------ RECORDS FOR THE TASK ------
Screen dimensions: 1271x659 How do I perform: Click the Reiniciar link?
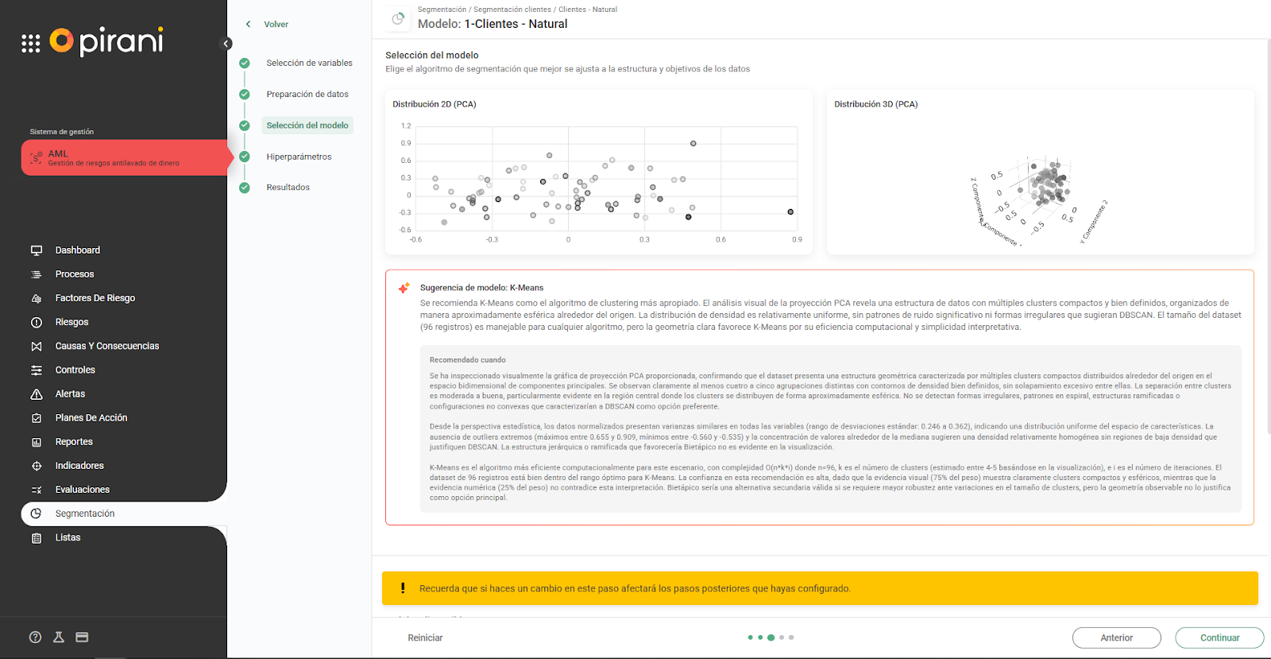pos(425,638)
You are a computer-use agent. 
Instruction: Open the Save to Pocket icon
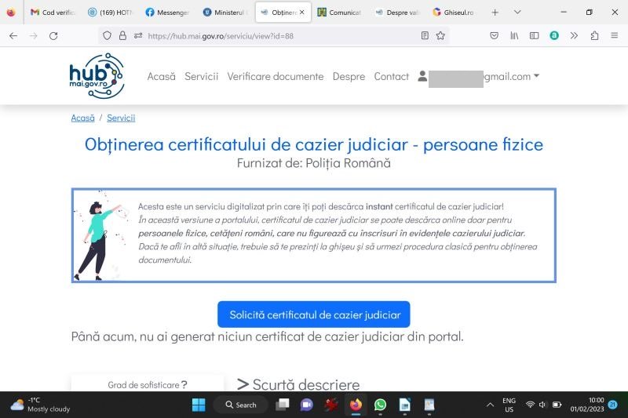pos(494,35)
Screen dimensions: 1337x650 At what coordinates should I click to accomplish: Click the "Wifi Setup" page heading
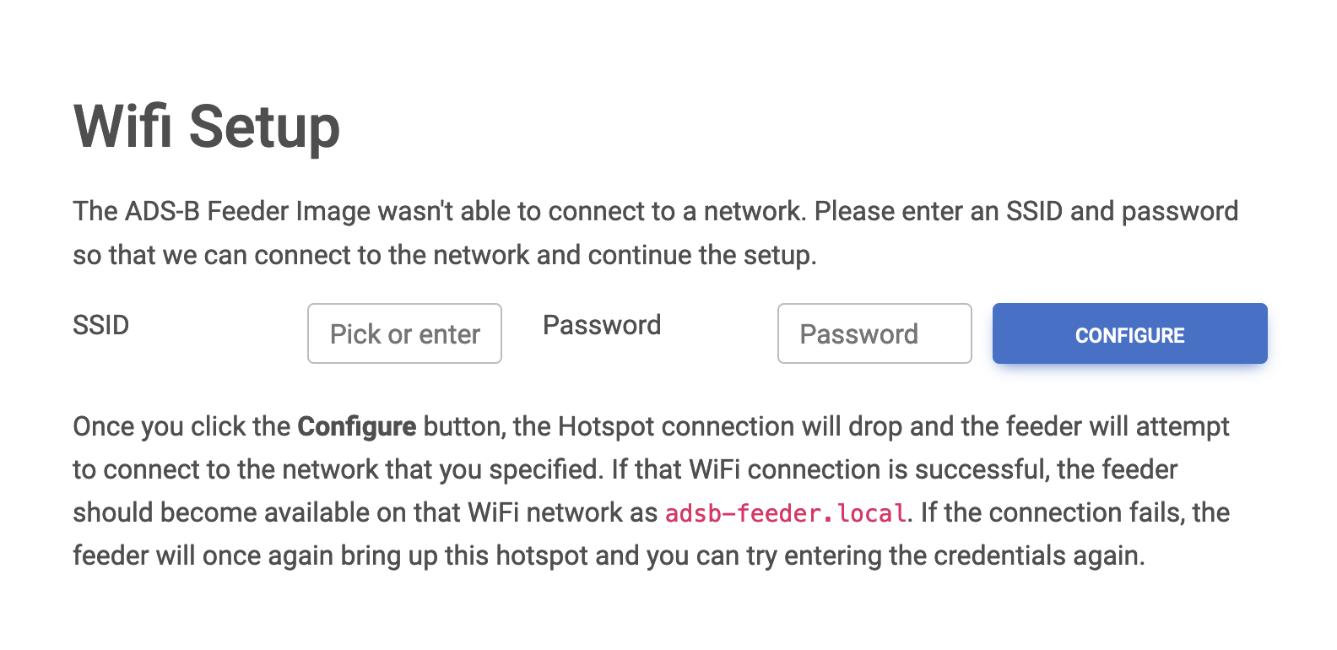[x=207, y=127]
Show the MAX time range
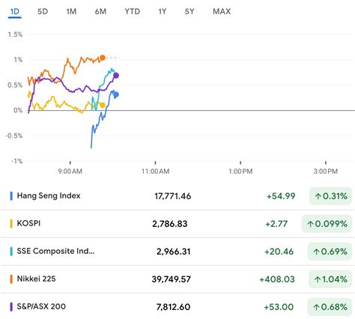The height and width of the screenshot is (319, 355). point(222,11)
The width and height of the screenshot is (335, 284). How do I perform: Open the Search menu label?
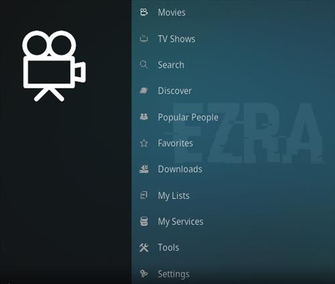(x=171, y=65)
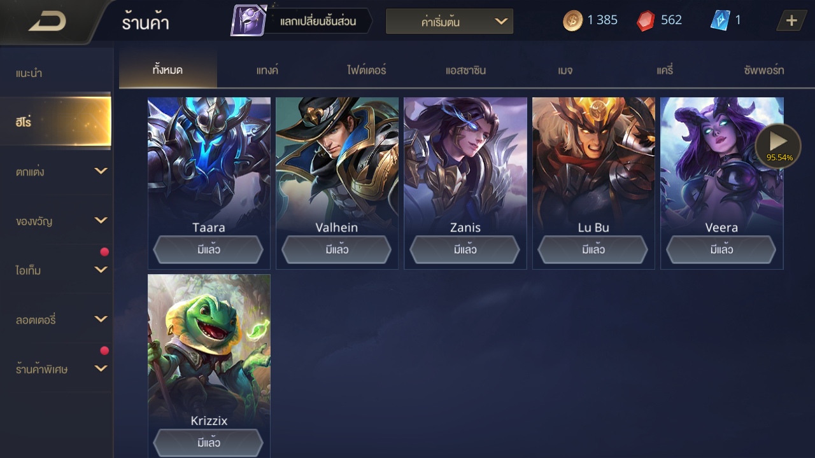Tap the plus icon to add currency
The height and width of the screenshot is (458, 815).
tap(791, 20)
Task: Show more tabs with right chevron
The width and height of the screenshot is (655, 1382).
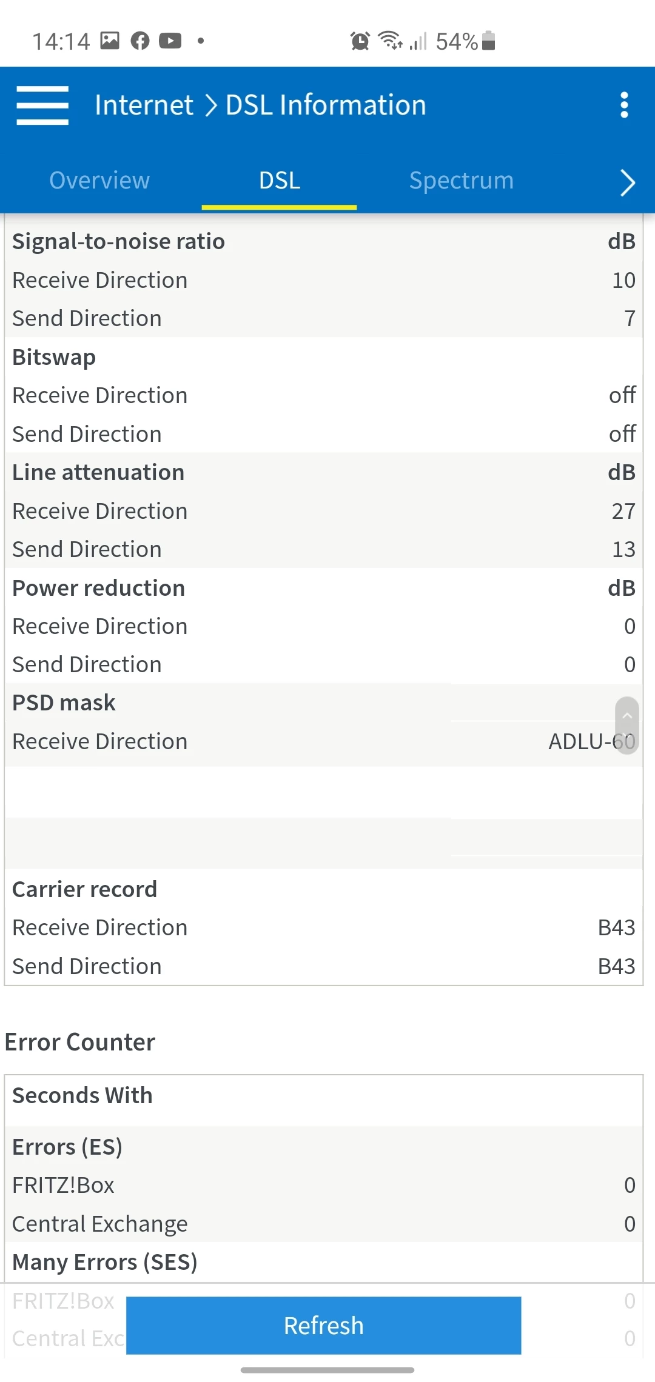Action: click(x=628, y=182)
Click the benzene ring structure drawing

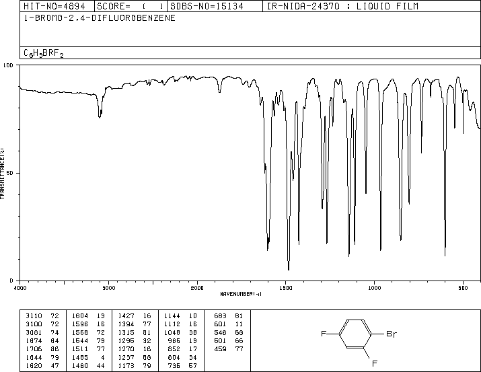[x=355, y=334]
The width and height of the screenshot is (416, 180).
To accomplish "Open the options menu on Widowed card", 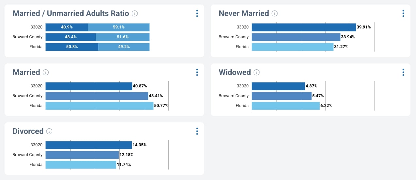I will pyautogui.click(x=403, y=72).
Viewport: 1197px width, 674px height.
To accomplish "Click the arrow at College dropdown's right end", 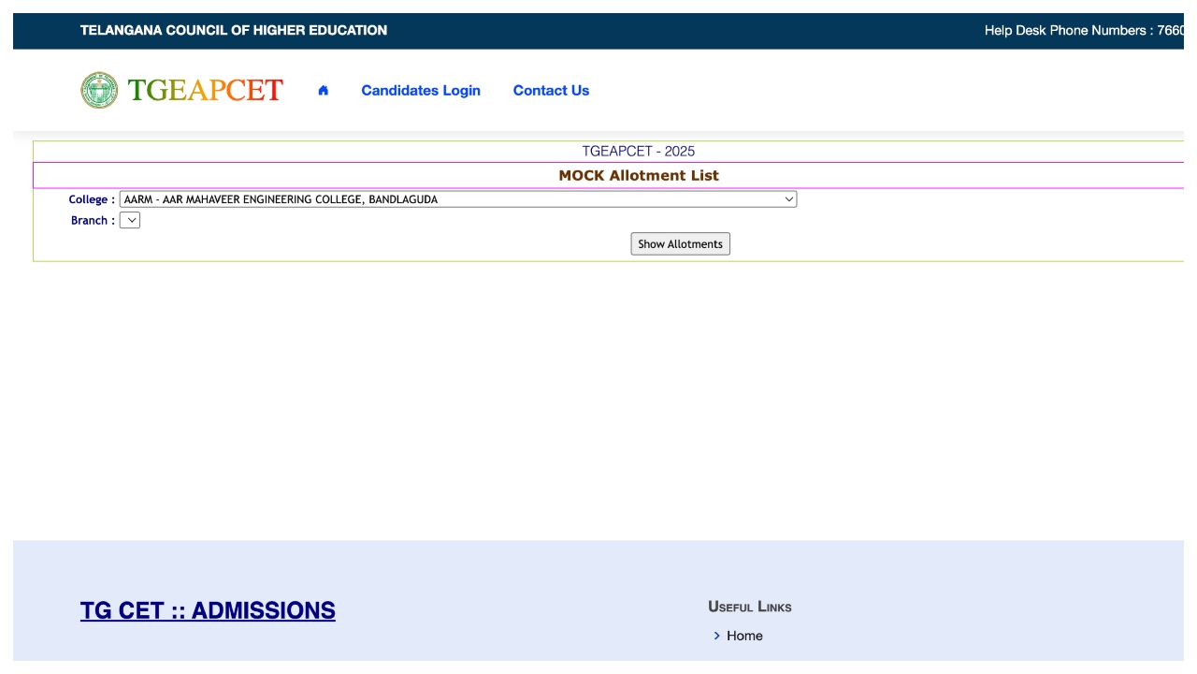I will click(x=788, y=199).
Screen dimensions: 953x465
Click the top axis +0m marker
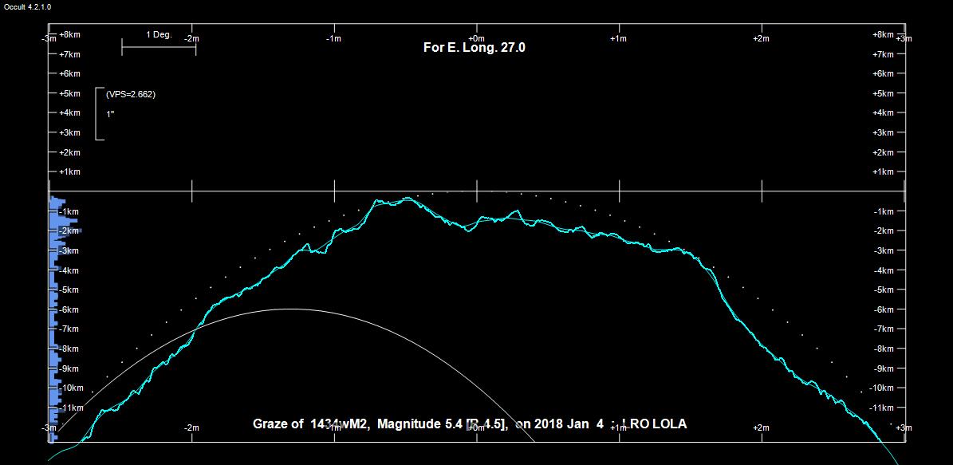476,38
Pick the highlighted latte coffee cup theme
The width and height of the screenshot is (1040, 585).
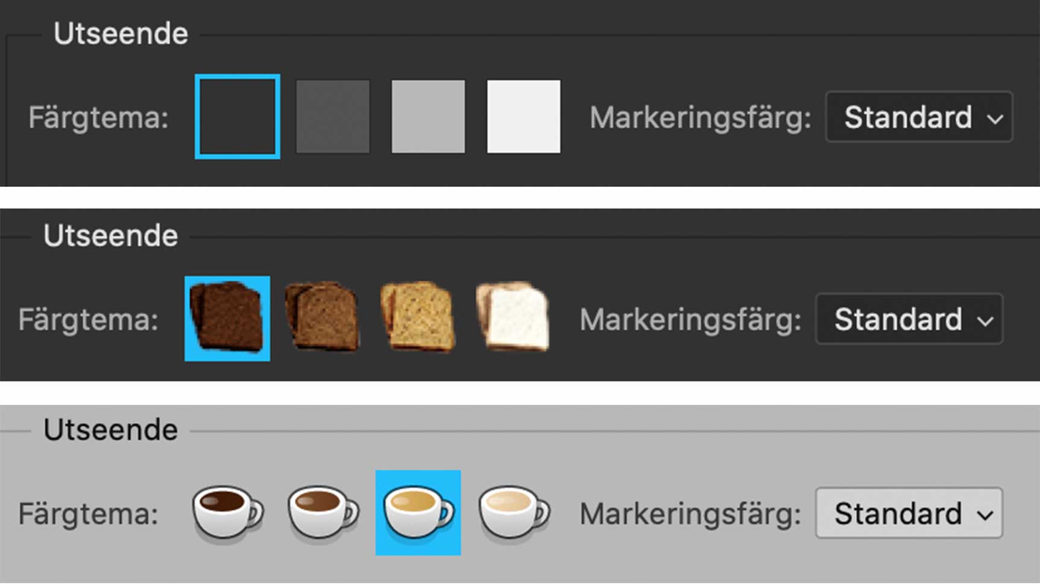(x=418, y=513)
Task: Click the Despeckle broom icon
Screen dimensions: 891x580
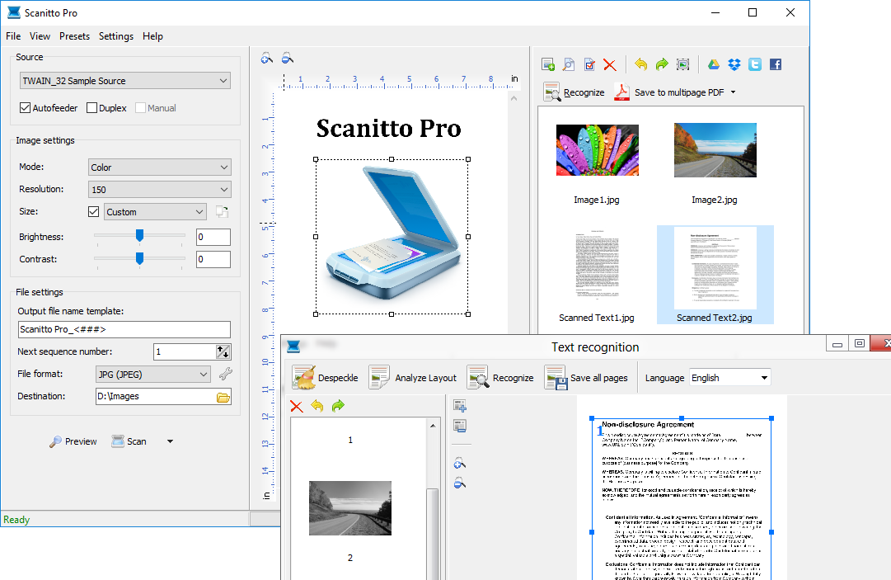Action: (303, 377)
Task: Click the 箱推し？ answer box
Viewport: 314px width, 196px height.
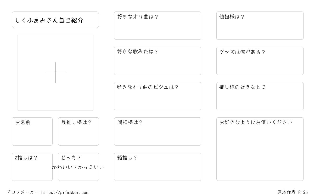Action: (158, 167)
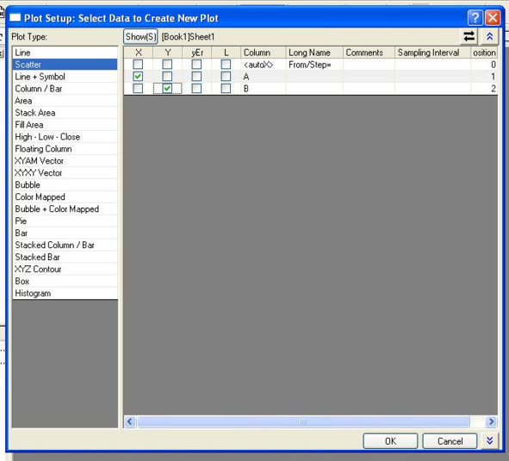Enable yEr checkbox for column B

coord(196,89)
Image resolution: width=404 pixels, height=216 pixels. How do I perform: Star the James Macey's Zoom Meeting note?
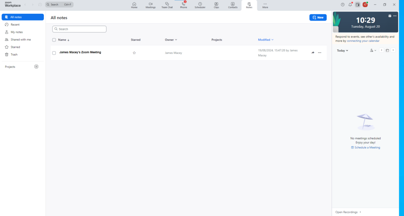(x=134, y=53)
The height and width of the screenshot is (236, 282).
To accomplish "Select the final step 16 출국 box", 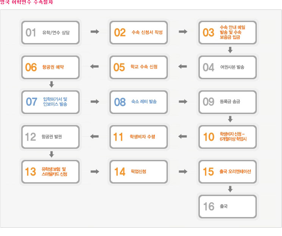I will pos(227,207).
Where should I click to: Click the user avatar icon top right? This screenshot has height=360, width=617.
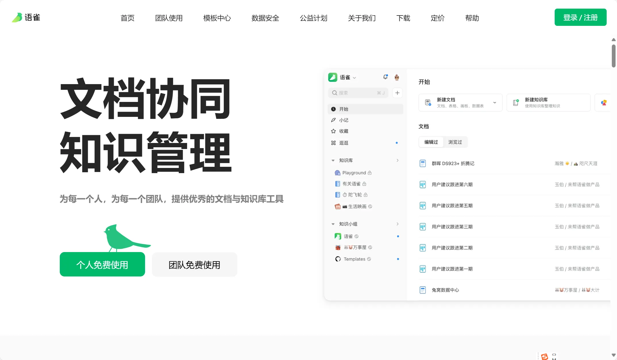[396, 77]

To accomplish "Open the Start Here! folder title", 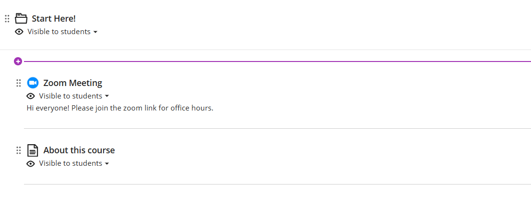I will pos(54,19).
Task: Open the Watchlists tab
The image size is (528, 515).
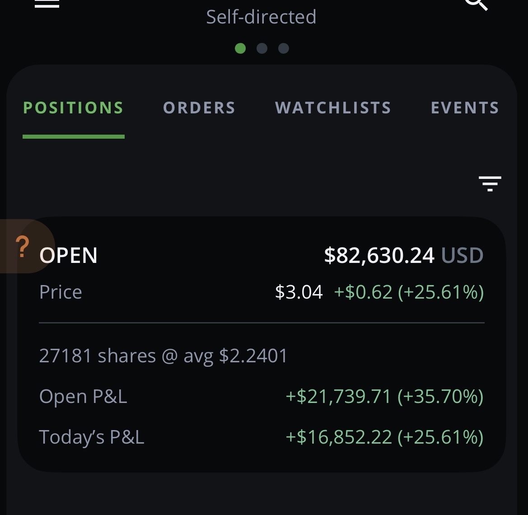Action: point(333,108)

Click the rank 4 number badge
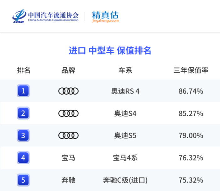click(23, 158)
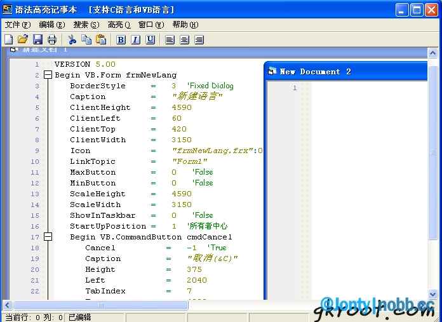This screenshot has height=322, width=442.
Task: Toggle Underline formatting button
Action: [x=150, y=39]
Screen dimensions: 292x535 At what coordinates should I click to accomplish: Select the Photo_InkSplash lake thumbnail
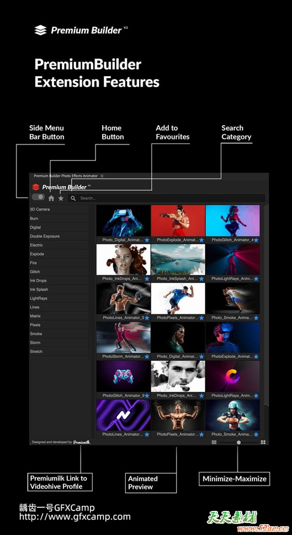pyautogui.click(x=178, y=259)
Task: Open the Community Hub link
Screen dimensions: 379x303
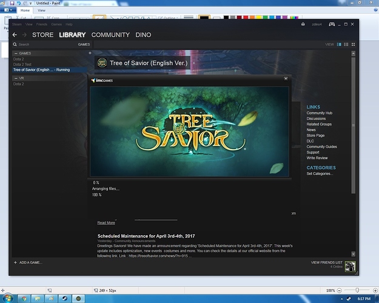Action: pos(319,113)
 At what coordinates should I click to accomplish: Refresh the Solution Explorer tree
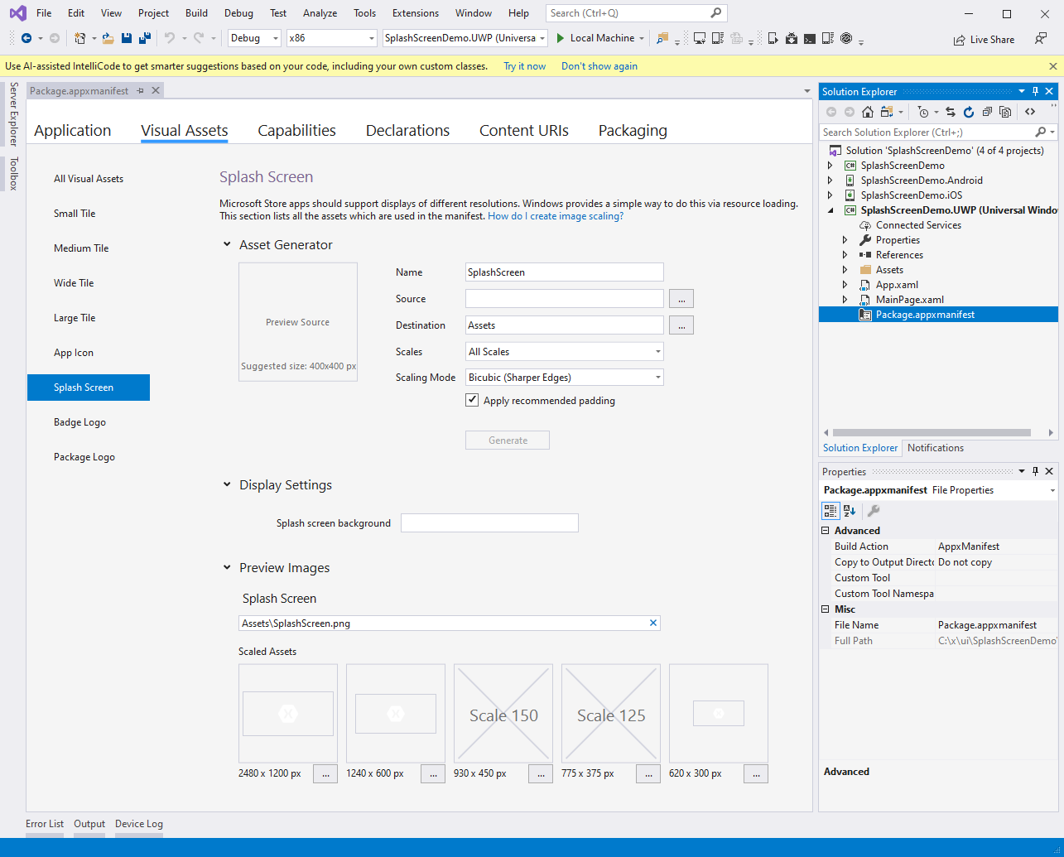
------
### WHAT YOU WILL DO
Would you print, exactly as they appear, the lines from the line with "Click the rank 4 number badge" through the end of the entries above, leaving out the pictures?

### EXERCISE ANSWER
Click the rank 4 number badge
click(23, 158)
This screenshot has height=322, width=442.
Task: Toggle Underline formatting button
Action: [x=150, y=39]
Screen dimensions: 292x535 At what coordinates should I click to accomplish: Select the Photo_InkSplash lake thumbnail
pyautogui.click(x=178, y=259)
Task: Open the Community Hub link
Screen dimensions: 379x303
Action: pos(319,113)
 At what coordinates should I click to accomplish: Refresh the Solution Explorer tree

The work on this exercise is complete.